"Wealth - any income that is at least one hundred dollars more a year than the income of one's wife's sister's husband."

--H.L. Mencken

On Fridays, I like to touch on things related to investing, analysis and asset management. Often, there are lessons from other disciplines that are applicable to our own. Sometimes I point out an especially insightful work. But most of the time, I like to highlight misguided, faulty or just plain dumb analysis.

The latter is our subject today: a dishonest and disingenuous argument that is technically correct, but cynical and misleading. It only takes a bit of thinking to realize the absurdity of the claim.

Writing in the Washington Times during last month's holiday week was this column from Richard Rahn of Cato Institute with the headline, "Common folk live better now than royalty did in earlier times. " 

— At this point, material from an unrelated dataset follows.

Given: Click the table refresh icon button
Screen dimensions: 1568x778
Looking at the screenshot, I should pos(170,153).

The entire enterprise is a fatuous and politically inspired attempt to minimize the issue of income inequality, because after all, the poor today live better than kings did centuries ago! There, all problems solved, Here's Rahn:

“The average low-income American, who makes $25,000 per year, lives in a home that has air conditioning, a color TV and a dishwasher, owns an automobile, and eats more calories than he should from an immense variety of food . . . Louis XIV lived in constant fear of dying from smallpox and many other diseases that are now cured quickly by antibiotics. His palace at Versailles had 700 rooms but no bathrooms (hence he rarely bathed), and no central heating or air conditioning.”

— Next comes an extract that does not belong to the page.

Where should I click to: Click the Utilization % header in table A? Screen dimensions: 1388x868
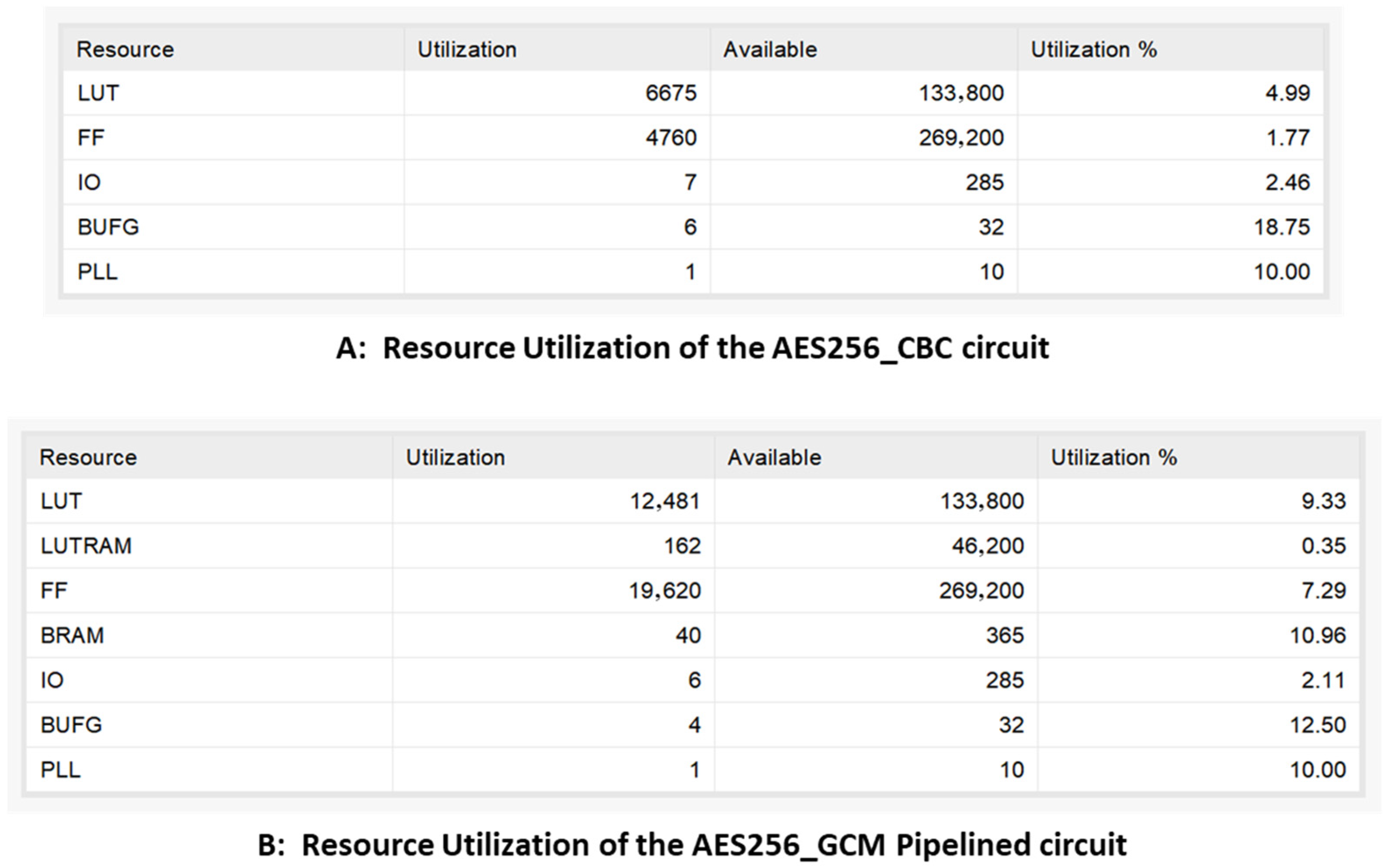click(x=1093, y=50)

Let’s set about fisking this intellectual detritus:

Progress Is Humanity's Default Setting: Ever since our ancestors climbed down from trees and began walking upright across the savannah, the human animal has constantly struggled. The lithe humans bested their more-robust cousins thanks to greater intelligence, social cooperation and adaptability to a changing environment.

The net result of this has been a million years or so of progress. Community, development of language, agriculture, technology, the rule of law, a market-based economy, and much more is the result of this never-ending cycle.